OUTSIDE WONDERFUL NAPERVILLE, ILINOIS SEEING AN OLD HIGH SCHOOL FRIEND/ROOMMATE AND HER HUSBAND. What a light-filled, lovely part of the country looking west across the cornfields towards the Great Plains. My buddy is not feeling so well these days so it's good to be here for a little while catching up on our lives, families and challenges.
While I'm at it, here's a post for Sunday from Tim Challies on 3 Godly Ambitions for the Christian. I couldn't agree more with this message:
Some of my favorite biblical commands are the ones that most counter our culture, and even our little Christian subculture. We find just such a series of commands near the end of 1 Thessalonians. There Paul tells this church to “…aspire to live quietly, and to mind your own affairs, and to work with your hands” (4:11). The ESV is nicely complemented by the NIV’s slightly different rendering: “Make it your ambition to lead a quiet life: You should mind your own business and work with your hands, just as we told you.”
When Paul says “make it your ambition” he indicates that this is the good, right, and honorable way for them to live their lives—and for us to live our lives.

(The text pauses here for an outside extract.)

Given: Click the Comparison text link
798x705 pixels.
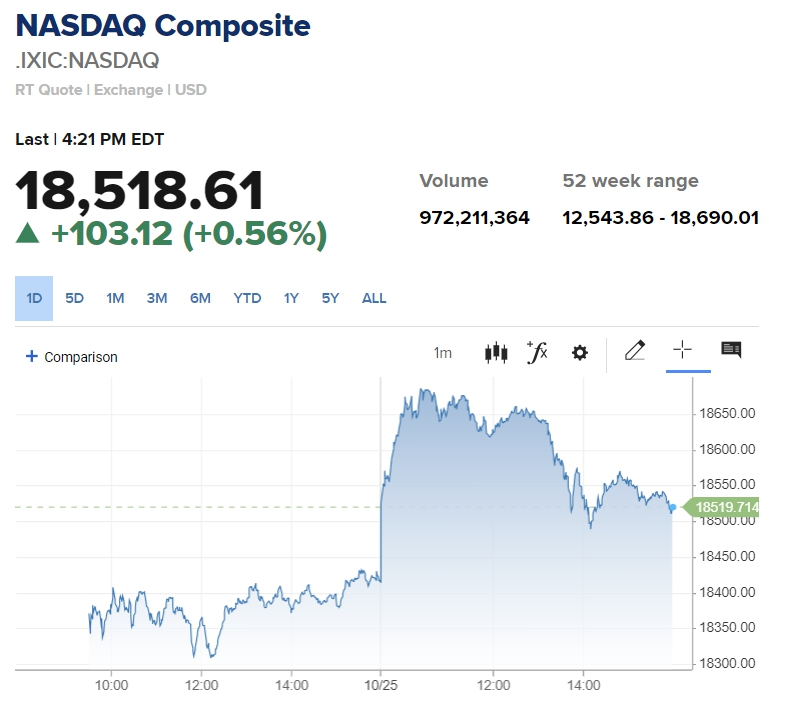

Over against all the other things we could aspire to, we are first to aspire to these, for these are matters of first importance. He highlights three godly ambitions for the Christian.
Live a quiet life. Paul first exhorts us to live a quiet life and to be content to live such a quiet life. What is this quiet life? It’s a life that is not obsessed with thrusting itself into the public eye. It’s a life that is content to be unknown and unnoticed if that is the Lord’s will. It’s a life that is measured not by popularity or platform but by faithfulness. In that way it’s also a life that avoids conflict, that avoids being contentious and is, instead, willing to forgive or overlook as a situation requires. Sure, we thrust some people into the spotlight and often for very good reasons. We need some people (like Paul!) to take on positions of prominence. But these ought to be people who have first proven their character in obscurity and who would be equally content to remain far out of the spotlight. Make it your ambition to be unknown—to be joyfully, contentedly unknown.
We need to give full attention to the few matters that belong to us and butt out of all those that do not.
Work hard. And then there is the call to work hard. Each of us deals with the temptation to refuse to get involved in much of anything. Laziness haunts us. And yes, Christians can be embarrassingly lazy, refusing to “work with our own hands,” as Paul commands—to work hard at providing for ourselves and to work hard at having enough that we can provide for those who have true needs. There is great value in our work: “so that you may walk properly before outsiders and be dependent on no one” (4:12). Hard work has evangelistic value in showing unbelievers our refusal to lazily meddle and it has congregational value in that it frees us from being dependent upon others. Better still, it frees us to help those who need our help.
So, says Paul, be ambitious. But be ambitious first for the basic and lowly things. Master these few matters. Be content with these few things. This is a life that pleases God.